▶ [Task description]
For each line of the data below, test for "agent". Report only the number of lines that pass.

BEGIN

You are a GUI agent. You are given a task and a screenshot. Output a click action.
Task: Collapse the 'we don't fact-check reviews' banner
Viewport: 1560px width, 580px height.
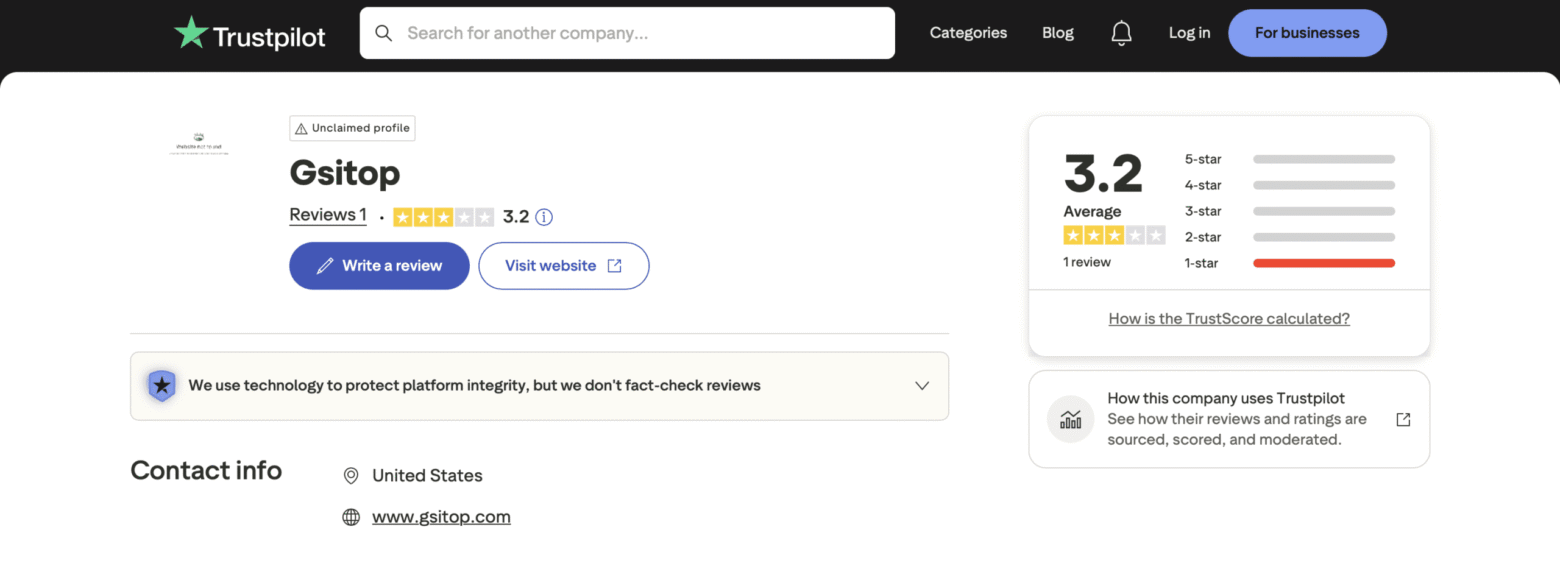click(921, 385)
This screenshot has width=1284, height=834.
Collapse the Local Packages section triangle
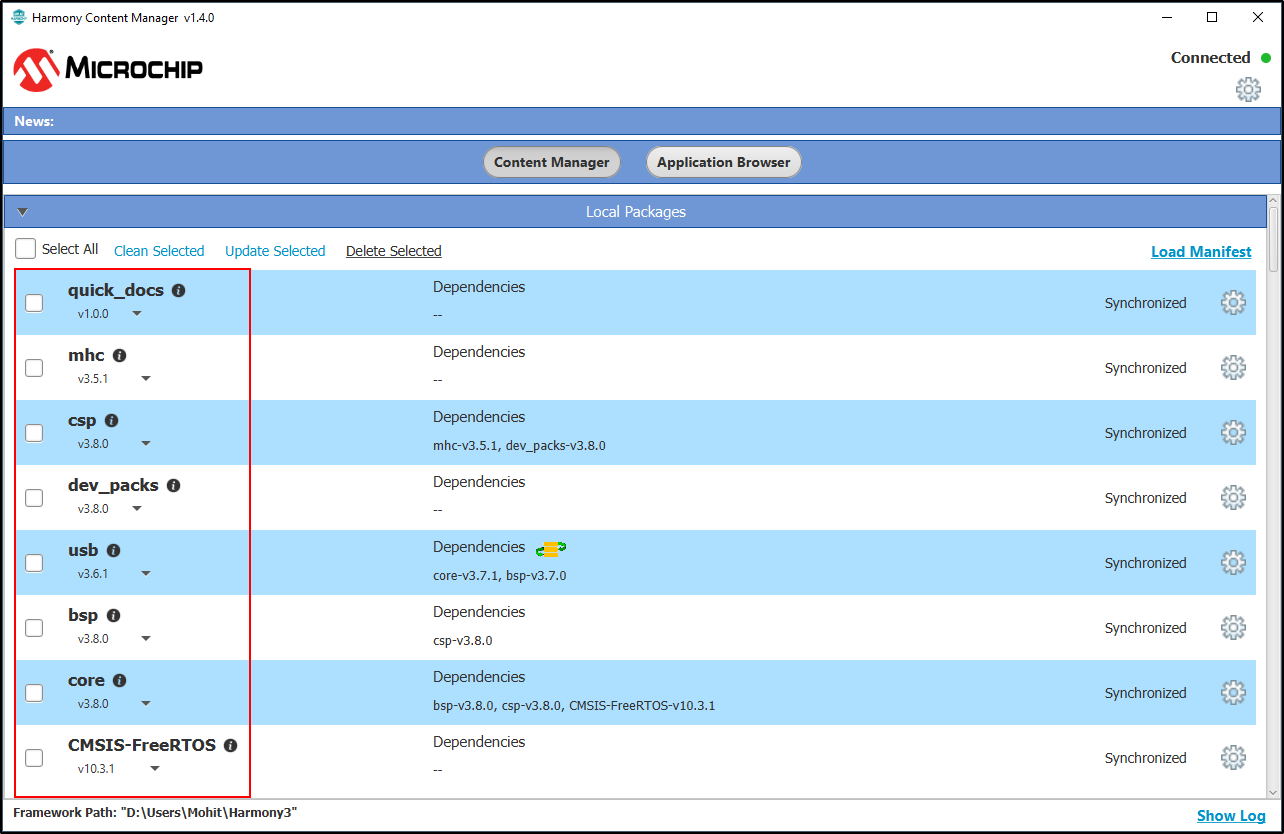[x=23, y=212]

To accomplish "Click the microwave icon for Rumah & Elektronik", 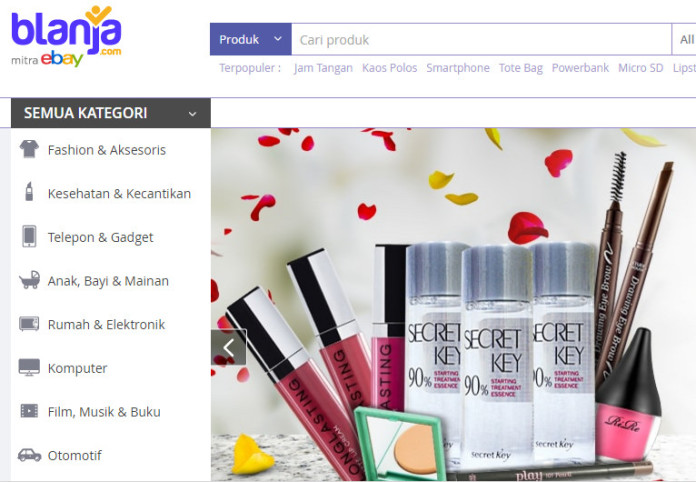I will point(29,324).
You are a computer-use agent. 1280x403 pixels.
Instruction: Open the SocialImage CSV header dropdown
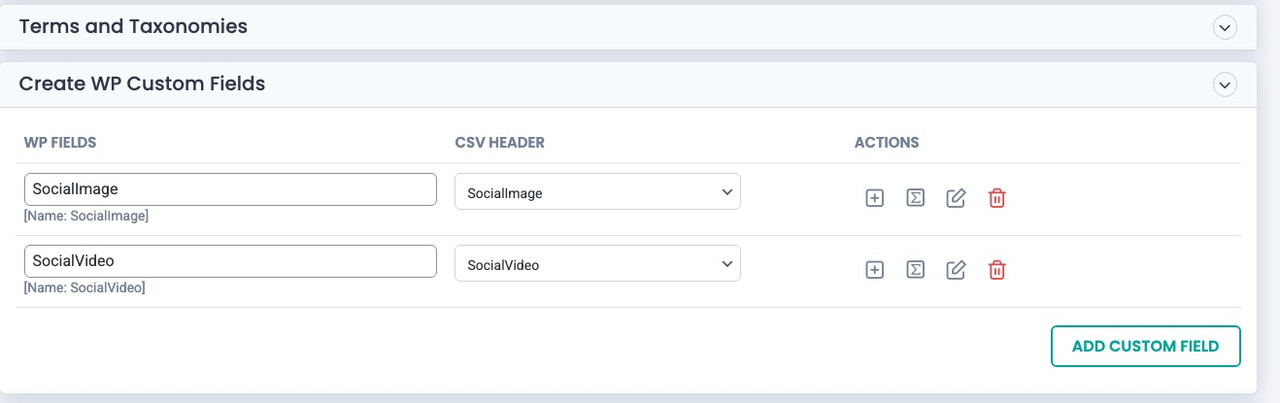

END

▶ [Answer box]
2